Samarinda – Anggota Komisi II DPRD Kalimantan Timur, Sapto Setyo Pramono mencatat bahwa tingkat penggunaan anggaran untuk sektor usaha mikro, kecil, dan menengah (UMKM) di Kaltim masih tergolong rendah, yakni kurang dari 60 persen.
“Saat rapat dengan Dinas Perindustrian, Perdagangan, Koperasi dan UMKM, kami minta pemaparan apa kendala anggaran kurang terserap,” ujarnya di Samarinda.

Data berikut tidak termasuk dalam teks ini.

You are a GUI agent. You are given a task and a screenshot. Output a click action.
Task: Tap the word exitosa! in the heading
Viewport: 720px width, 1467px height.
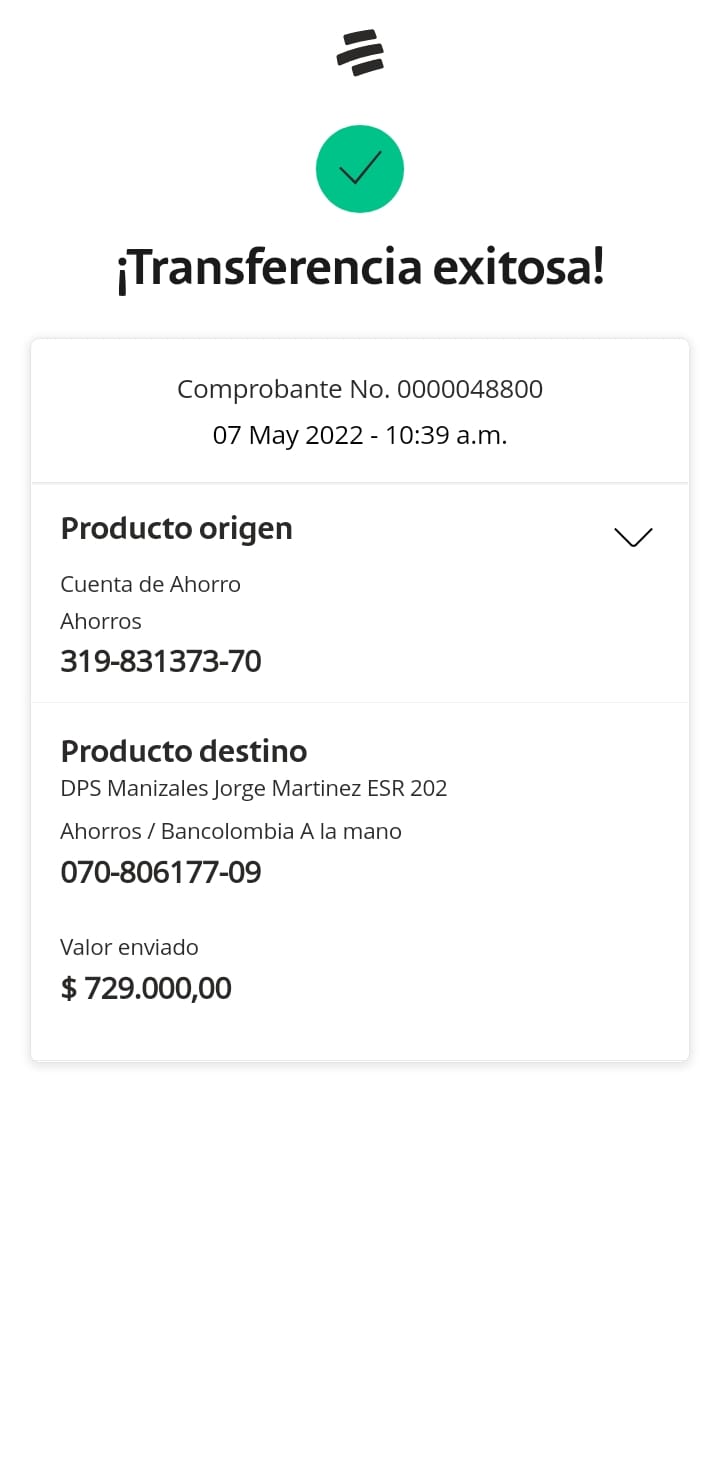(x=519, y=269)
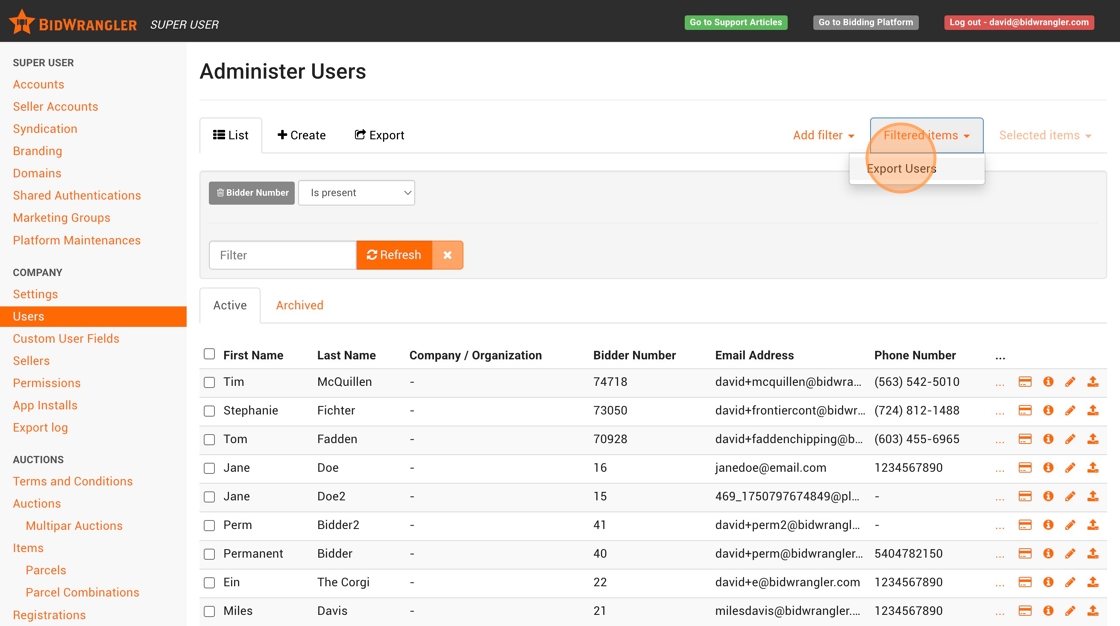Screen dimensions: 1120x626
Task: Choose Export Users from the dropdown menu
Action: [x=902, y=169]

Ia menyatakan bahwa data UMKM harus sejalan dengan informasi yang dimiliki oleh Dinas Sosial dan BPS. Ini berarti bahwa alokasi dana sebesar Rp12 miliar untuk pembinaan UMKM harus tepat sasaran dan terserap dengan baik.

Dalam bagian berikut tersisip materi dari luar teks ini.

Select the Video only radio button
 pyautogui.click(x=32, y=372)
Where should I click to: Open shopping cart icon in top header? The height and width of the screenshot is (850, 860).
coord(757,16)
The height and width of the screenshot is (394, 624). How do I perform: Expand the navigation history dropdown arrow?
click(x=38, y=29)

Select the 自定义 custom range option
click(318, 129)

Ia juga menekankan pentingnya memeriksa keberadaan data UMKM untuk memastikan keberadaan sebenarnya, mengonfirmasi apakah UMKM tersebut benar-benar ada atau tidak.
“Itu juga mesti terintegrasi dengan data Dinsos, harus dicek seperti apa, benar atau tidaknya keberadaan usaha itu. Hal itu yang harus diverifikasi,” ungkapnya.

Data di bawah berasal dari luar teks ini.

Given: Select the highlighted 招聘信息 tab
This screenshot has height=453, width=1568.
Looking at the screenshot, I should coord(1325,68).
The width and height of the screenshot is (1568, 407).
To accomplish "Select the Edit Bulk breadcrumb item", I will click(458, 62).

Sapto yang merupakan legislator daerah pemilihan Samarinda itu mengungkapkan bahwa Disperindagkop Kaltim belum menyampaikan secara utuh rencana kerja mereka untuk tahun 2024.
Ia mengetahui salah satu program yang akan dilakukan adalah membangun food station dan melakukan digitalisasi UMKM seluruh Kaltim.
“Namun, yang perlu disadari adalah mengupayakan optimalisasi nilai tambah hasil bahan baku lokan oleh UMKM, bagaimana mereka mendesain dari hulu ke hilir untuk 2025 agar ada modernisasi pangan menjadi produk kemasan,” tuturnya.
Menurut politisi Partai Golkar itu, serapan anggaran UMKM masih terbilang jauh dari target. Ia berharap ada penjelasan dari Disperindagkop Kaltim terkait kendala yang dihadapi.
“Masalahnya di mana, SDM atau apa? Ini harus dicari masalahnya,” katanya.
Sapto menyarankan kepada Disperindagkop Kaltim agar memaksimalkan program supaya penyerapan anggarannya terserap untuk peningkatan kapasitas UMKM bisa dimulai dari pelatihan, pengelolaan usaha, pengemasan, digitalisasi, hingga pemasaran.
Menurutnya pelatihan itu penting, apalagi para UMKM yang bisa bertahan lama mengalami resesi selama pandemi COVID-19.
“Keberadaan UMKM amat vital agar Indonesia tidak mengalami inflasi Jika UMKM mandek dampaknya negara mengalami kemerosotan ekonomi,” tandasnya.